Ability to Identify Odors Linked to Mental State
Researchers at the Mayo Clinic published a report in JAMA Neurology earlier this month that links losing one’s sense of smell to the start of memory loss and possibly Alzheimer’s disease. The study found that older adults who had the worst smell test scores were 2.2 times more likely to have mild memory problems, an article on the National Institutes of Health’s MedlinePlus website reported.
“The findings suggest that doing a smell test may help identify elderly, mentally normal people who are likely to progress to develop memory problems or, if they have these problems, to progress to Alzheimer’s dementia,” lead researcher Rosebud Roberts, professor of neurology at the Mayo Clinic, said. “Physicians need to recognize that this may be a possible screening tool that can be used in the clinic.”
Participants enrolled in a population-based Mayo Clinic Study of Aging between 2004 and 2010 were clinically evaluated at baseline and every 15 months through 2014. Of the 1430 participants who were “cognitively normal” at the time of the initial smell test that completed the study, 250 developed memory problems (mild cognitive impairment), and 64 among 221 participants with the most serious memory problems developed dementia. As th inability to identify smells increased, so did the likelihood of increasing memory problems and Alzheimer’s disease.
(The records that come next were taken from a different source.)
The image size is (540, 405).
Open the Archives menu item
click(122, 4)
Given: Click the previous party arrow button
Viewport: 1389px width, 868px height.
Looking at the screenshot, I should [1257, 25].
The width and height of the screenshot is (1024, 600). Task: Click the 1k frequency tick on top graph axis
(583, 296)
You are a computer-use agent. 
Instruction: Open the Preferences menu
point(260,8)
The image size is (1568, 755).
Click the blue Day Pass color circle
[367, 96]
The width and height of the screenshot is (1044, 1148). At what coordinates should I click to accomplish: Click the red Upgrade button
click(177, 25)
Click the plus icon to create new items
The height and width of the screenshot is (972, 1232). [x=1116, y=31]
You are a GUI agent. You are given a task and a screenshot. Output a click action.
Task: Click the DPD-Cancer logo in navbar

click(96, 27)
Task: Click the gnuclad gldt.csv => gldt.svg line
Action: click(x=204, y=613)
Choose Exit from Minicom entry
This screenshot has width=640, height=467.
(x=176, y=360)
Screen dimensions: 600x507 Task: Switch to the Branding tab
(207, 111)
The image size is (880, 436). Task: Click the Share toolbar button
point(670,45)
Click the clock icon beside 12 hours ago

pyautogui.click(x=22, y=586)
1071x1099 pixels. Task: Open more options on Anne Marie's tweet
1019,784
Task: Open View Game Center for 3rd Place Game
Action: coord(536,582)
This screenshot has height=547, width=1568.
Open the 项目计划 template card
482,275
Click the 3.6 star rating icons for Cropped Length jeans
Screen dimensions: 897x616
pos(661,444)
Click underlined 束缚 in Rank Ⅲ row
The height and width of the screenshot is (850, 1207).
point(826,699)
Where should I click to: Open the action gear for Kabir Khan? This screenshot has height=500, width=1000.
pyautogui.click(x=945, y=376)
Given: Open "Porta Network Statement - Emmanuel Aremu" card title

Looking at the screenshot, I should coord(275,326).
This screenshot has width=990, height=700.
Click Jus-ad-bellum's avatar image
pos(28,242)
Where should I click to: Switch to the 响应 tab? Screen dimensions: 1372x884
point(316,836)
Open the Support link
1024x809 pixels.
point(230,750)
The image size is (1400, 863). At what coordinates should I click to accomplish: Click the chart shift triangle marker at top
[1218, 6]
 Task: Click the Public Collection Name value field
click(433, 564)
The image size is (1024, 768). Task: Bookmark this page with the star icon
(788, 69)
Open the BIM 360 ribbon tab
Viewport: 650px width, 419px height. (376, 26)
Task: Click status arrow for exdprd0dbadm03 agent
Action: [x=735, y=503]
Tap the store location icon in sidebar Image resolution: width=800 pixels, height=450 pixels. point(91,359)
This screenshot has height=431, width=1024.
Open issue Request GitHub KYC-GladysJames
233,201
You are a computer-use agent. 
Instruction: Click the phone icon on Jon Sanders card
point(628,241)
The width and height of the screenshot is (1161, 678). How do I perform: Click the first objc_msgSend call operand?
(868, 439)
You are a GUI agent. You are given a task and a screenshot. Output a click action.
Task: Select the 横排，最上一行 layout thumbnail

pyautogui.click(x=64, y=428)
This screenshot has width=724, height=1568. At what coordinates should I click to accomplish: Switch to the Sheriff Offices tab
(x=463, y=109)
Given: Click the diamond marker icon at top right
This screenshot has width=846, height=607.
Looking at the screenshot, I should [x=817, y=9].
Director of Global Science Initiatives at the Alzheimer’s Association, James Hendrix, believes that in the future, a smell test could be an early indicator that something is going wrong with someone’s brain. “It would need follow-up to determine whether it was Alzheimer’s disease or Parkinson’s disease or some other condition,” he said. “Our ability to sense smell doesn’t just reside in our nose, there are receptors that are activated in our brains. We need to have a healthy brain to fully smell the world around us.”